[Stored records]
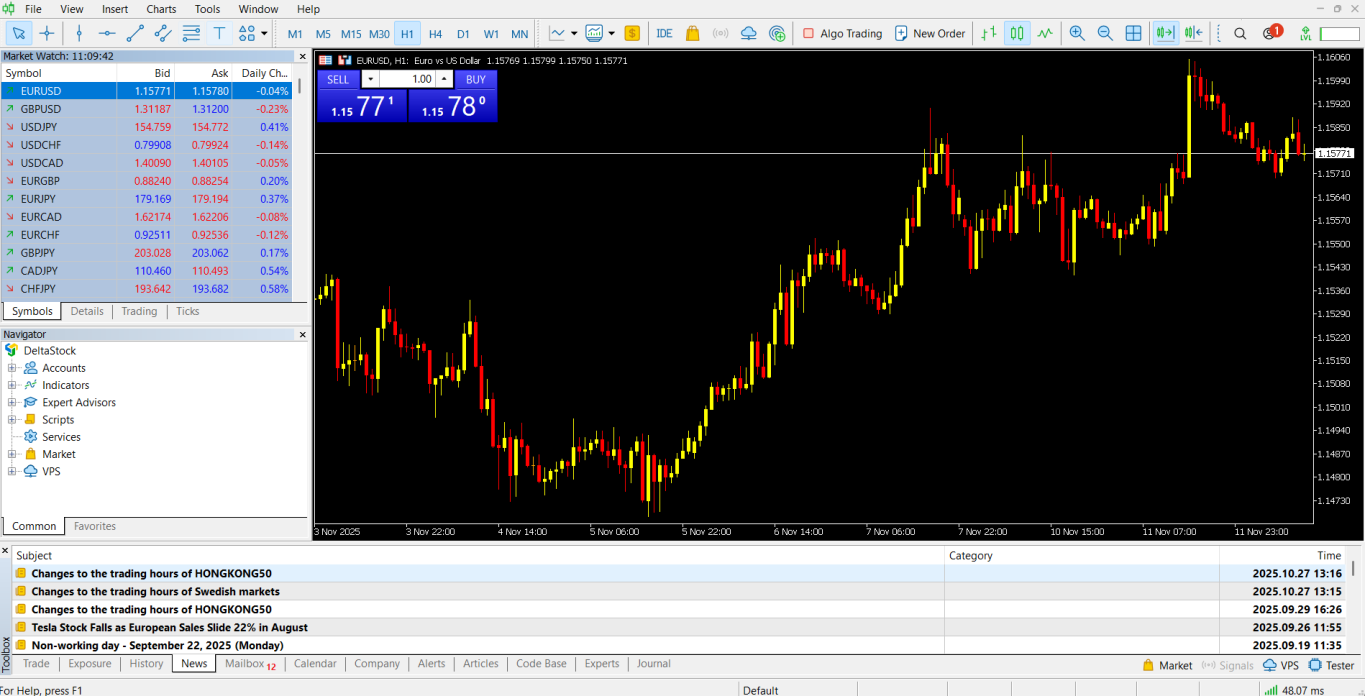
Task: Open the search magnifier in toolbar
Action: (1240, 33)
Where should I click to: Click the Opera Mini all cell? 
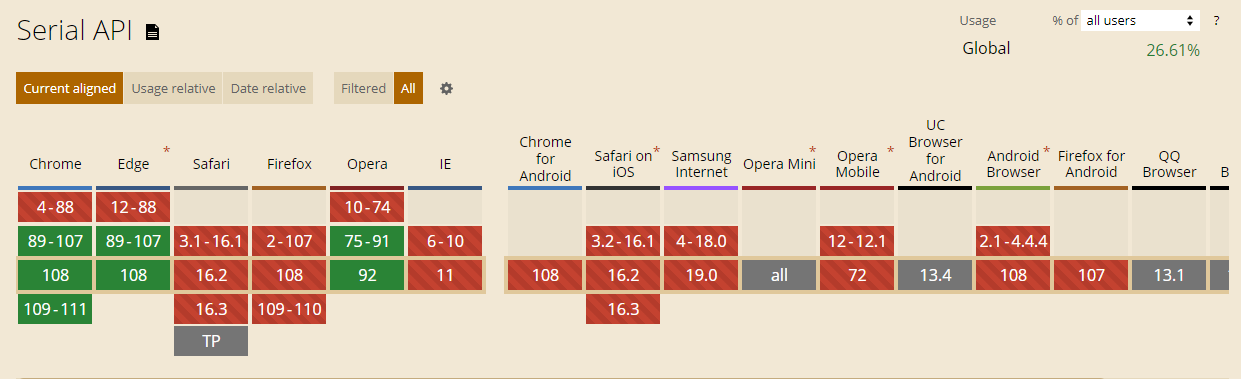tap(779, 275)
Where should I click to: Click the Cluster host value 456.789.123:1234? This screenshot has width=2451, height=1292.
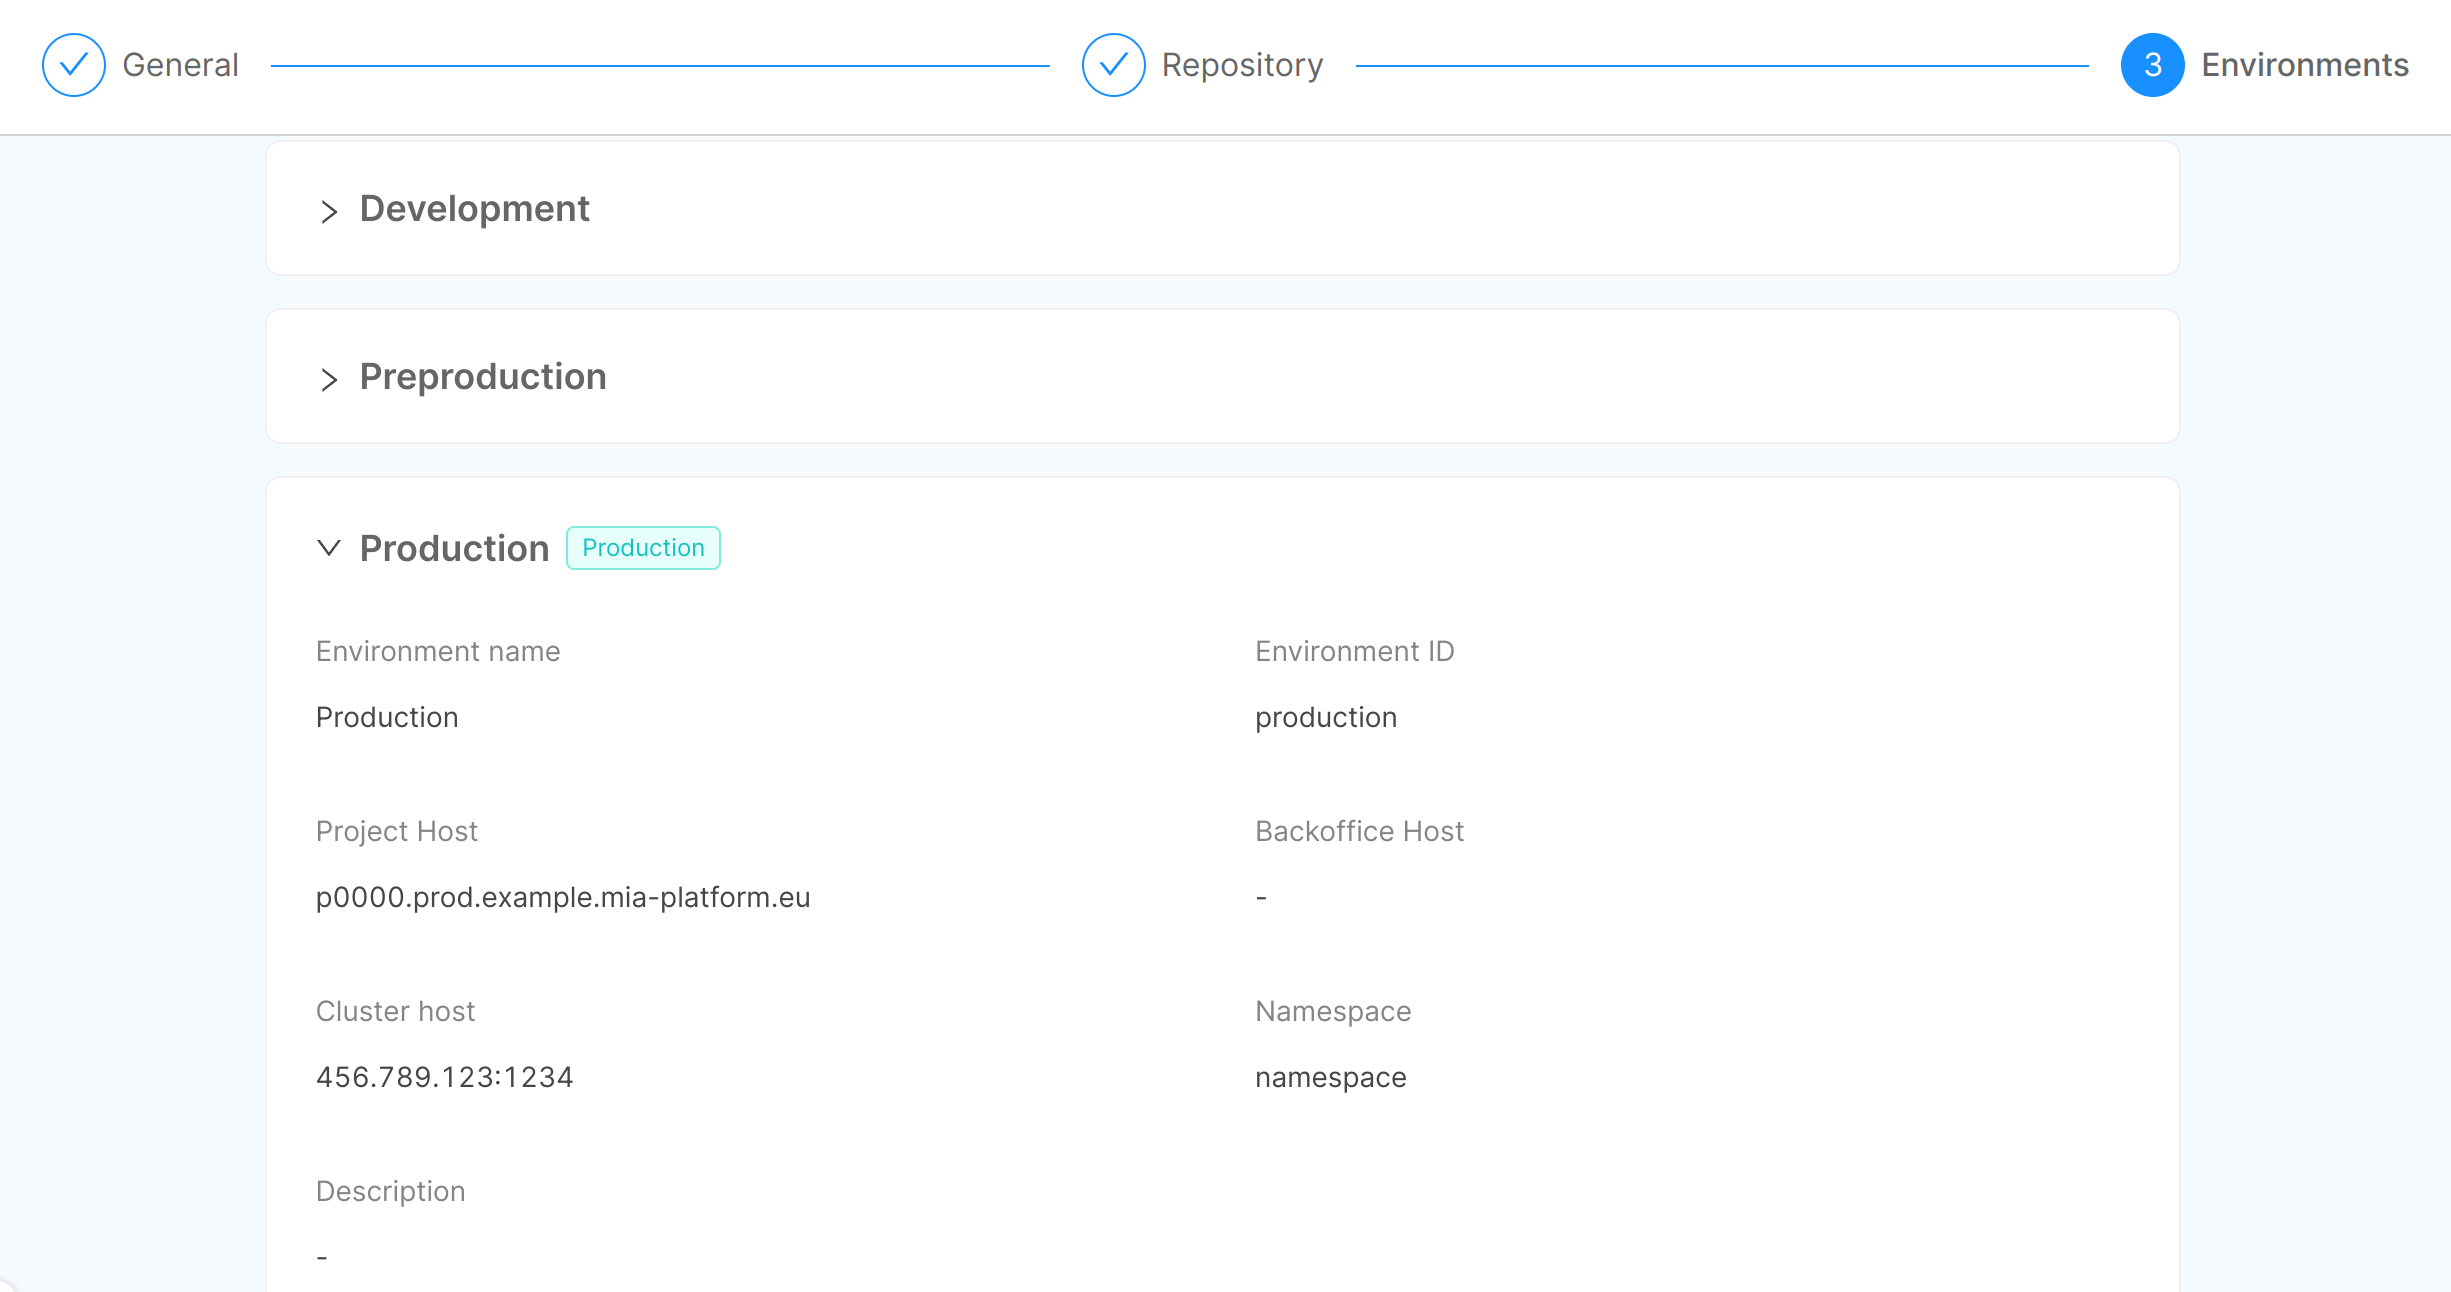(444, 1077)
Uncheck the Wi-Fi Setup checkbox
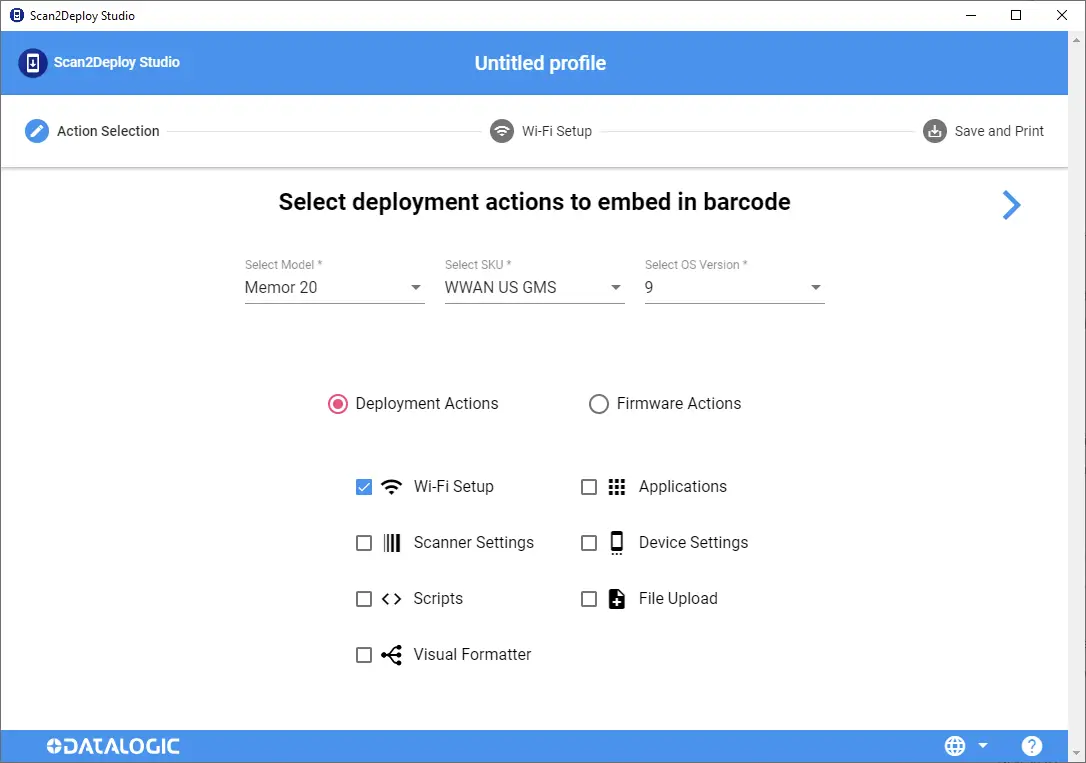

● REQUIRED TASK
Return each line of the stored records above that contains the string "Where".

● ANSWER TO THE PROBLEM
Where should I click to: Click the Opera Mini all cell? 
Where should I click to: Click the Cluster host value 456.789.123:1234? This screenshot has width=2451, height=1292.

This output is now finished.